What you have to do:
Substitute "Display size" for "Screen dimensions" throughout the material below and leave everything else unchanged.

-- START Given entries --

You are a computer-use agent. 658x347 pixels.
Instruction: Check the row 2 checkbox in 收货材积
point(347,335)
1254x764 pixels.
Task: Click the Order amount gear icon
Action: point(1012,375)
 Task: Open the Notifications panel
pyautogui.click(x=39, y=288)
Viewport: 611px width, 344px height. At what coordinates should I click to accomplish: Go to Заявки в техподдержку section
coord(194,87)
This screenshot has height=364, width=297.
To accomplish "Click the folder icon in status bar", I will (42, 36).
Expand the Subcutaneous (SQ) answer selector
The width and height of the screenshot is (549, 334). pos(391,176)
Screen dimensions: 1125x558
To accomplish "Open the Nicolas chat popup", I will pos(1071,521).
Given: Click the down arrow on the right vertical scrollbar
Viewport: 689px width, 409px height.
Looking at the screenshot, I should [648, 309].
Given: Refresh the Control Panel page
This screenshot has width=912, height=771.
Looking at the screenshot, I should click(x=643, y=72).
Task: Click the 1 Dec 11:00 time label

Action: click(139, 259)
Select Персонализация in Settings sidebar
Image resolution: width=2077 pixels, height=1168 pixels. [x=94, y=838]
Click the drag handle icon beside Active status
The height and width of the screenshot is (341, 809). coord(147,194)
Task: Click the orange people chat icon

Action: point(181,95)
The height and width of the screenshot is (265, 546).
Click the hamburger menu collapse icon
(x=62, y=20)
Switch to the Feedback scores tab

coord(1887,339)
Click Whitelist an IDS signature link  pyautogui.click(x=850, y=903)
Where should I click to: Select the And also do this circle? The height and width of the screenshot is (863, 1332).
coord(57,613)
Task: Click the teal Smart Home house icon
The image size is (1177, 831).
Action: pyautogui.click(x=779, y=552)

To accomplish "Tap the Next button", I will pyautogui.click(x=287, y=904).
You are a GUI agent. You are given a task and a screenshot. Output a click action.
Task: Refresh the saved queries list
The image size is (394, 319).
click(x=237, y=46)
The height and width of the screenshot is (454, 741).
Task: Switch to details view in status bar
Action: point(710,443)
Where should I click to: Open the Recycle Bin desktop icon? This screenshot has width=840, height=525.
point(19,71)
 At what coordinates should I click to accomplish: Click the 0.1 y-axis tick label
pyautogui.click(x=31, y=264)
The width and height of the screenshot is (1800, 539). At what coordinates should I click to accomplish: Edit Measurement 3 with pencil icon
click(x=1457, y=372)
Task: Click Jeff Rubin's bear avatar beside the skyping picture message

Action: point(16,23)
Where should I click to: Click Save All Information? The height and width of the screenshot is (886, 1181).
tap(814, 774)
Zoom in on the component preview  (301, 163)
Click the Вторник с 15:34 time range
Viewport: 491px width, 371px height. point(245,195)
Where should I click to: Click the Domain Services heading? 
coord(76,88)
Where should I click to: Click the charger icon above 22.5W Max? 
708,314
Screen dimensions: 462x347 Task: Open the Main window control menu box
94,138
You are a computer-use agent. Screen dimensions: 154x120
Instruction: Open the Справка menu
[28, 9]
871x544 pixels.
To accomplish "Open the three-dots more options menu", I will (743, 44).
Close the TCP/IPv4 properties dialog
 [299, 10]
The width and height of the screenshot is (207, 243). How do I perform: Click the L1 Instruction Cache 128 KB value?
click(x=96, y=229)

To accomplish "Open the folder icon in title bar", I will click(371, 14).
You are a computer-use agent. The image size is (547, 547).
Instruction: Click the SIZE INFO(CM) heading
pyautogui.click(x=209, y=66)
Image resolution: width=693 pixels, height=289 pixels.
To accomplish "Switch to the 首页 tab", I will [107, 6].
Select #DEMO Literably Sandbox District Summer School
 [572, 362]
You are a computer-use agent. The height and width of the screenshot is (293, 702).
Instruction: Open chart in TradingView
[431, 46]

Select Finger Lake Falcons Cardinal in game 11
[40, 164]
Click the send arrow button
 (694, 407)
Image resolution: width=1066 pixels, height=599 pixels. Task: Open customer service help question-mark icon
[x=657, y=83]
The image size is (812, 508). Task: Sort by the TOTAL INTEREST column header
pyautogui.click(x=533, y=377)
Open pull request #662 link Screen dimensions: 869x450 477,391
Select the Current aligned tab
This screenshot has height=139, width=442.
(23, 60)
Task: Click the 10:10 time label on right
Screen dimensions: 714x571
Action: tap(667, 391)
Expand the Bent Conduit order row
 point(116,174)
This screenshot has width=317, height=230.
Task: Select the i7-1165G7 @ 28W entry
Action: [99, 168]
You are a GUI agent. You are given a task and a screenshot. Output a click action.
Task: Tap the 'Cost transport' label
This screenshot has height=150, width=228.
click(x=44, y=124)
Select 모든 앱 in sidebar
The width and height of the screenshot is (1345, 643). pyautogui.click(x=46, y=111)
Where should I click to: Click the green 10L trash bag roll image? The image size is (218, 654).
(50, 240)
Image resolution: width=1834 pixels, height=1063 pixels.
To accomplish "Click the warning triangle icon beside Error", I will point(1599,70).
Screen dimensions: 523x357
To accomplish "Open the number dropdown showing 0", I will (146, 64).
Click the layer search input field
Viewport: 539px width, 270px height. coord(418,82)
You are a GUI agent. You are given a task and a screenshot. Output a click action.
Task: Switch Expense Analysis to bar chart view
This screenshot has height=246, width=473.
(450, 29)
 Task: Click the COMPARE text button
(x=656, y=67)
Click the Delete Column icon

-- END Given entries --

Expected output:
You are a computer-use agent. 658x347 pixels.
Instruction: Check the row 2 checkbox in 收货材积
point(347,335)
1254x764 pixels.
Task: Click the Order amount gear icon
Action: point(1012,375)
 Task: Open the Notifications panel
pyautogui.click(x=39, y=288)
Viewport: 611px width, 344px height. At what coordinates should I click to accomplish: Go to Заявки в техподдержку section
coord(194,87)
This screenshot has height=364, width=297.
To accomplish "Click the folder icon in status bar", I will (42, 36).
Expand the Subcutaneous (SQ) answer selector
The width and height of the screenshot is (549, 334). pos(391,176)
Display size: 1125x558
To accomplish "Open the Nicolas chat popup", I will pos(1071,521).
Given: Click the down arrow on the right vertical scrollbar
Viewport: 689px width, 409px height.
Looking at the screenshot, I should [648, 309].
Given: Refresh the Control Panel page
This screenshot has width=912, height=771.
Looking at the screenshot, I should click(x=643, y=72).
Task: Click the 1 Dec 11:00 time label

Action: click(139, 259)
Select Персонализация in Settings sidebar
Image resolution: width=2077 pixels, height=1168 pixels. [x=94, y=838]
Click the drag handle icon beside Active status
The height and width of the screenshot is (341, 809). coord(147,194)
Task: Click the orange people chat icon

Action: point(181,95)
The height and width of the screenshot is (265, 546).
Click the hamburger menu collapse icon
(x=62, y=20)
Switch to the Feedback scores tab

coord(1887,339)
Click Whitelist an IDS signature link  pyautogui.click(x=850, y=903)
Where should I click to: Select the And also do this circle? The height and width of the screenshot is (863, 1332).
coord(57,613)
Task: Click the teal Smart Home house icon
The image size is (1177, 831).
Action: pyautogui.click(x=779, y=552)

To accomplish "Tap the Next button", I will pyautogui.click(x=287, y=904).
You are a GUI agent. You are given a task and a screenshot. Output a click action.
Task: Refresh the saved queries list
The image size is (394, 319).
click(x=237, y=46)
The height and width of the screenshot is (454, 741).
Task: Switch to details view in status bar
Action: point(710,443)
Where should I click to: Open the Recycle Bin desktop icon? This screenshot has width=840, height=525.
point(19,71)
 At what coordinates should I click to accomplish: Click the 0.1 y-axis tick label
pyautogui.click(x=31, y=264)
The width and height of the screenshot is (1800, 539). At what coordinates should I click to accomplish: Edit Measurement 3 with pencil icon
click(x=1457, y=372)
Task: Click Jeff Rubin's bear avatar beside the skyping picture message

Action: point(16,23)
Where should I click to: Click Save All Information? The height and width of the screenshot is (886, 1181).
tap(814, 774)
Zoom in on the component preview  (301, 163)
Click the Вторник с 15:34 time range
Viewport: 491px width, 371px height. point(245,195)
Where should I click to: Click the Domain Services heading? 
coord(76,88)
Where should I click to: Click the charger icon above 22.5W Max? 
708,314
Display size: 462x347 Task: Open the Main window control menu box
94,138
You are a computer-use agent. Display size: 154x120
Instruction: Open the Справка menu
[28, 9]
871x544 pixels.
To accomplish "Open the three-dots more options menu", I will (743, 44).
Close the TCP/IPv4 properties dialog
 [299, 10]
The width and height of the screenshot is (207, 243). How do I perform: Click the L1 Instruction Cache 128 KB value?
click(x=96, y=229)

To accomplish "Open the folder icon in title bar", I will click(371, 14).
You are a computer-use agent. The image size is (547, 547).
Instruction: Click the SIZE INFO(CM) heading
pyautogui.click(x=209, y=66)
Image resolution: width=693 pixels, height=289 pixels.
To accomplish "Switch to the 首页 tab", I will [107, 6].
Select #DEMO Literably Sandbox District Summer School
 [572, 362]
You are a computer-use agent. The height and width of the screenshot is (293, 702).
Instruction: Open chart in TradingView
[431, 46]

Select Finger Lake Falcons Cardinal in game 11
[40, 164]
Click the send arrow button
 (694, 407)
Image resolution: width=1066 pixels, height=599 pixels. Task: Open customer service help question-mark icon
[x=657, y=83]
The image size is (812, 508). Task: Sort by the TOTAL INTEREST column header
pyautogui.click(x=533, y=377)
Open pull request #662 link Display size: 869x450 477,391
Select the Current aligned tab
This screenshot has height=139, width=442.
(23, 60)
Task: Click the 10:10 time label on right
Display size: 714x571
Action: tap(667, 391)
Expand the Bent Conduit order row
 point(116,174)
This screenshot has width=317, height=230.
Task: Select the i7-1165G7 @ 28W entry
Action: [99, 168]
You are a GUI agent. You are given a task and a screenshot. Output a click action.
Task: Tap the 'Cost transport' label
This screenshot has height=150, width=228.
click(x=44, y=124)
Select 모든 앱 in sidebar
The width and height of the screenshot is (1345, 643). pyautogui.click(x=46, y=111)
Where should I click to: Click the green 10L trash bag roll image? The image size is (218, 654).
(50, 240)
Image resolution: width=1834 pixels, height=1063 pixels.
To accomplish "Click the warning triangle icon beside Error", I will point(1599,70).
Display size: 523x357
To accomplish "Open the number dropdown showing 0", I will (146, 64).
Click the layer search input field
Viewport: 539px width, 270px height. coord(418,82)
You are a GUI agent. You are given a task and a screenshot. Output a click action.
Task: Switch Expense Analysis to bar chart view
This screenshot has height=246, width=473.
(450, 29)
 Task: Click the COMPARE text button
(x=656, y=67)
Click the Delete Column icon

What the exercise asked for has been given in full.